## DESCRIPTION OF THE TASK
Reproduce all of the data that follows, character for character.

"""

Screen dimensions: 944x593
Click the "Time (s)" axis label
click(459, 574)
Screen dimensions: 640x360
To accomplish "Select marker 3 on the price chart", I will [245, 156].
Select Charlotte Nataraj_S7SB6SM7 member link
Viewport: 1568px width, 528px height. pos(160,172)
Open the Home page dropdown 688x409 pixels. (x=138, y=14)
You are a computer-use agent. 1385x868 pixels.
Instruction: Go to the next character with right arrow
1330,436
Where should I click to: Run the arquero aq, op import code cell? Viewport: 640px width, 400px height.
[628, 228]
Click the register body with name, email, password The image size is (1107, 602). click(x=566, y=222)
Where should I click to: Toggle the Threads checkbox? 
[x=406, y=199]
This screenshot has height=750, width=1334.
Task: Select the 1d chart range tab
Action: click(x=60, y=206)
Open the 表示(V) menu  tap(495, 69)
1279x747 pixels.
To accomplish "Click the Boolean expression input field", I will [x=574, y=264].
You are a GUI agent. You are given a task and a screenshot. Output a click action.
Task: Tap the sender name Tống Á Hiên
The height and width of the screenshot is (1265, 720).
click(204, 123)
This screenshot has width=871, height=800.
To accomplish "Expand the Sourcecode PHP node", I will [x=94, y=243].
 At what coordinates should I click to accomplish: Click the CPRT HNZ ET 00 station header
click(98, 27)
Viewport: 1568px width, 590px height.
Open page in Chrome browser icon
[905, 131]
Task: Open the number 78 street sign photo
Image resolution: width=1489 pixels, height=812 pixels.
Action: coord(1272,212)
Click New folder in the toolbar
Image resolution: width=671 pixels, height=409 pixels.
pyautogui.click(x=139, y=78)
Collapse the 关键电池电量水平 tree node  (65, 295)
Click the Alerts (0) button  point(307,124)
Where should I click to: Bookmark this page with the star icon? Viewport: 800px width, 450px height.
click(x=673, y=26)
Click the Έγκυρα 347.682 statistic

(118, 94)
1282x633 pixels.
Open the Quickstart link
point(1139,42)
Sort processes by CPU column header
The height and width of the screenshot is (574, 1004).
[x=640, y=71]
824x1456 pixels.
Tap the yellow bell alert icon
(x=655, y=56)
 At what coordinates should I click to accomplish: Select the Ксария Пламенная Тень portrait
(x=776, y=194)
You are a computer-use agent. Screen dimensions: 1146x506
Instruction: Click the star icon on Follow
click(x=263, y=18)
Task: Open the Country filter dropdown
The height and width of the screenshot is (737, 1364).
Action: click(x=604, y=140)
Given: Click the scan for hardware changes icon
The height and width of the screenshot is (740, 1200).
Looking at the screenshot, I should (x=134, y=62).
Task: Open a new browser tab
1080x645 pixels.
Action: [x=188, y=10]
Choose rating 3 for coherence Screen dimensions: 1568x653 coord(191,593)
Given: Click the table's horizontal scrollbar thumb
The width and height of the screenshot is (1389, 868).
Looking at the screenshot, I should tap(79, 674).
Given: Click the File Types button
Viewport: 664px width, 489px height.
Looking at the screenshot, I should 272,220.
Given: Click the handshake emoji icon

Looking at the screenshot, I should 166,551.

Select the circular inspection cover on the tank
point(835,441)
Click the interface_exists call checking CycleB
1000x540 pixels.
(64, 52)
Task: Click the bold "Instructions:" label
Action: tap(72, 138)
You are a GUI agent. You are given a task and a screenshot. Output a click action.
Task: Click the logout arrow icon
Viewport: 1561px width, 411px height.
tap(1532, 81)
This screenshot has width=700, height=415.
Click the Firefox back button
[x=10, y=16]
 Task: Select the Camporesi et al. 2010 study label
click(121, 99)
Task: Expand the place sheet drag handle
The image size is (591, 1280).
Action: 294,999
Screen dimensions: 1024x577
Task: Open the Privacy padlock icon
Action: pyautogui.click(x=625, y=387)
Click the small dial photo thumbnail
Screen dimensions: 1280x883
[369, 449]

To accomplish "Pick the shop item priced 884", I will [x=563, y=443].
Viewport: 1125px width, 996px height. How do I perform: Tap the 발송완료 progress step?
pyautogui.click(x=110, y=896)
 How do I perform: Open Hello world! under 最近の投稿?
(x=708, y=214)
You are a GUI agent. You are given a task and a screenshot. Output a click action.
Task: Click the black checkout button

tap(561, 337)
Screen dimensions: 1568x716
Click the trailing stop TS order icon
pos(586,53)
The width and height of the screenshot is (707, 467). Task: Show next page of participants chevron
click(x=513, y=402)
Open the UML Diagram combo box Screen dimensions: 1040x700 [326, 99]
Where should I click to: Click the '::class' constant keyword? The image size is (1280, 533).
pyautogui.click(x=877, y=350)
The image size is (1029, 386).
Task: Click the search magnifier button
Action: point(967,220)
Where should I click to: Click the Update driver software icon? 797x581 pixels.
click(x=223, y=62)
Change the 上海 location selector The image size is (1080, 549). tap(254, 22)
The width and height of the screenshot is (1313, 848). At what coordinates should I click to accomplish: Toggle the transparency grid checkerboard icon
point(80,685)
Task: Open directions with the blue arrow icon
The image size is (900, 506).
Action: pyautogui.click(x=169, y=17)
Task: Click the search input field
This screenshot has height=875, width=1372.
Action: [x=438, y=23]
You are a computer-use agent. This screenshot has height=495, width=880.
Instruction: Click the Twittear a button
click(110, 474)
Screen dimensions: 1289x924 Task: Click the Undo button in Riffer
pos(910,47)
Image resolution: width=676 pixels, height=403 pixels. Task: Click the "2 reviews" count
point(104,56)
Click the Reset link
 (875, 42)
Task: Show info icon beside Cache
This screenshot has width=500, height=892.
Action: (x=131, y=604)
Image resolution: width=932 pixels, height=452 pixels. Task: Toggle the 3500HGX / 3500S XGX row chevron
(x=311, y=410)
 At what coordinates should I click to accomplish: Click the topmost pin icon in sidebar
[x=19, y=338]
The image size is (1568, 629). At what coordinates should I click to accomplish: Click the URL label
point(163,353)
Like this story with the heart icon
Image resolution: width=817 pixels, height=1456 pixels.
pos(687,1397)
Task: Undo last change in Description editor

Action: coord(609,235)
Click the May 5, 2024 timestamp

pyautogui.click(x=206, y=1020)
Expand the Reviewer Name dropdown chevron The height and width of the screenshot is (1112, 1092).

"""

## FINISHED TASK
Screen dimensions: 944x593
Click the "Time (s)" axis label
click(459, 574)
Screen dimensions: 640x360
To accomplish "Select marker 3 on the price chart", I will [245, 156].
Select Charlotte Nataraj_S7SB6SM7 member link
Viewport: 1568px width, 528px height. pos(160,172)
Open the Home page dropdown 688x409 pixels. (x=138, y=14)
You are a computer-use agent. 1385x868 pixels.
Instruction: Go to the next character with right arrow
1330,436
Where should I click to: Run the arquero aq, op import code cell? Viewport: 640px width, 400px height.
[628, 228]
Click the register body with name, email, password The image size is (1107, 602). click(x=566, y=222)
Where should I click to: Toggle the Threads checkbox? 
[x=406, y=199]
This screenshot has height=750, width=1334.
Task: Select the 1d chart range tab
Action: click(x=60, y=206)
Open the 表示(V) menu  tap(495, 69)
1279x747 pixels.
To accomplish "Click the Boolean expression input field", I will [x=574, y=264].
You are a GUI agent. You are given a task and a screenshot. Output a click action.
Task: Tap the sender name Tống Á Hiên
The height and width of the screenshot is (1265, 720).
click(204, 123)
This screenshot has width=871, height=800.
To accomplish "Expand the Sourcecode PHP node", I will [x=94, y=243].
 At what coordinates should I click to accomplish: Click the CPRT HNZ ET 00 station header
click(98, 27)
Viewport: 1568px width, 590px height.
Open page in Chrome browser icon
[905, 131]
Task: Open the number 78 street sign photo
Image resolution: width=1489 pixels, height=812 pixels.
Action: coord(1272,212)
Click New folder in the toolbar
Image resolution: width=671 pixels, height=409 pixels.
pyautogui.click(x=139, y=78)
Collapse the 关键电池电量水平 tree node  (65, 295)
Click the Alerts (0) button  point(307,124)
Where should I click to: Bookmark this page with the star icon? Viewport: 800px width, 450px height.
click(x=673, y=26)
Click the Έγκυρα 347.682 statistic

(118, 94)
1282x633 pixels.
Open the Quickstart link
point(1139,42)
Sort processes by CPU column header
The height and width of the screenshot is (574, 1004).
[x=640, y=71]
824x1456 pixels.
Tap the yellow bell alert icon
(x=655, y=56)
 At what coordinates should I click to accomplish: Select the Ксария Пламенная Тень portrait
(x=776, y=194)
You are a computer-use agent. Screen dimensions: 1146x506
Instruction: Click the star icon on Follow
click(x=263, y=18)
Task: Open the Country filter dropdown
The height and width of the screenshot is (737, 1364).
Action: click(x=604, y=140)
Given: Click the scan for hardware changes icon
The height and width of the screenshot is (740, 1200).
Looking at the screenshot, I should (x=134, y=62).
Task: Open a new browser tab
1080x645 pixels.
Action: [x=188, y=10]
Choose rating 3 for coherence Screen dimensions: 1568x653 coord(191,593)
Given: Click the table's horizontal scrollbar thumb
The width and height of the screenshot is (1389, 868).
Looking at the screenshot, I should tap(79, 674).
Given: Click the File Types button
Viewport: 664px width, 489px height.
Looking at the screenshot, I should 272,220.
Given: Click the handshake emoji icon

Looking at the screenshot, I should 166,551.

Select the circular inspection cover on the tank
point(835,441)
Click the interface_exists call checking CycleB
1000x540 pixels.
(64, 52)
Task: Click the bold "Instructions:" label
Action: tap(72, 138)
You are a GUI agent. You are given a task and a screenshot. Output a click action.
Task: Click the logout arrow icon
Viewport: 1561px width, 411px height.
tap(1532, 81)
This screenshot has width=700, height=415.
Click the Firefox back button
[x=10, y=16]
 Task: Select the Camporesi et al. 2010 study label
click(121, 99)
Task: Expand the place sheet drag handle
The image size is (591, 1280).
Action: 294,999
Screen dimensions: 1024x577
Task: Open the Privacy padlock icon
Action: pyautogui.click(x=625, y=387)
Click the small dial photo thumbnail
Screen dimensions: 1280x883
[369, 449]

To accomplish "Pick the shop item priced 884", I will [x=563, y=443].
Viewport: 1125px width, 996px height. How do I perform: Tap the 발송완료 progress step?
pyautogui.click(x=110, y=896)
 How do I perform: Open Hello world! under 最近の投稿?
(x=708, y=214)
You are a GUI agent. You are given a task and a screenshot. Output a click action.
Task: Click the black checkout button

tap(561, 337)
Screen dimensions: 1568x716
Click the trailing stop TS order icon
pos(586,53)
The width and height of the screenshot is (707, 467). Task: Show next page of participants chevron
click(x=513, y=402)
Open the UML Diagram combo box Screen dimensions: 1040x700 [326, 99]
Where should I click to: Click the '::class' constant keyword? The image size is (1280, 533).
pyautogui.click(x=877, y=350)
The image size is (1029, 386).
Task: Click the search magnifier button
Action: point(967,220)
Where should I click to: Click the Update driver software icon? 797x581 pixels.
click(x=223, y=62)
Change the 上海 location selector The image size is (1080, 549). tap(254, 22)
The width and height of the screenshot is (1313, 848). At what coordinates should I click to accomplish: Toggle the transparency grid checkerboard icon
point(80,685)
Task: Open directions with the blue arrow icon
The image size is (900, 506).
Action: pyautogui.click(x=169, y=17)
Task: Click the search input field
This screenshot has height=875, width=1372.
Action: [x=438, y=23]
You are a computer-use agent. This screenshot has height=495, width=880.
Instruction: Click the Twittear a button
click(110, 474)
Screen dimensions: 1289x924 Task: Click the Undo button in Riffer
pos(910,47)
Image resolution: width=676 pixels, height=403 pixels. Task: Click the "2 reviews" count
point(104,56)
Click the Reset link
 (875, 42)
Task: Show info icon beside Cache
This screenshot has width=500, height=892.
Action: (x=131, y=604)
Image resolution: width=932 pixels, height=452 pixels. Task: Toggle the 3500HGX / 3500S XGX row chevron
(x=311, y=410)
 At what coordinates should I click to accomplish: Click the topmost pin icon in sidebar
[x=19, y=338]
The image size is (1568, 629). At what coordinates should I click to accomplish: Click the URL label
point(163,353)
Like this story with the heart icon
Image resolution: width=817 pixels, height=1456 pixels.
pos(687,1397)
Task: Undo last change in Description editor

Action: coord(609,235)
Click the May 5, 2024 timestamp

pyautogui.click(x=206, y=1020)
Expand the Reviewer Name dropdown chevron The height and width of the screenshot is (1112, 1092).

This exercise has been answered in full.